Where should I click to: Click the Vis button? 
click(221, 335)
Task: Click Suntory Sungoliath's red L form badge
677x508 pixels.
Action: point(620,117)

+--

_Exercise directions_. Rewrite all of the material with "badge" changed to "emblem" and nothing else altered.

_Exercise solution_.
Where should I click to: Click the Vis button? 
click(221, 335)
Task: Click Suntory Sungoliath's red L form emblem
677x508 pixels.
Action: point(620,117)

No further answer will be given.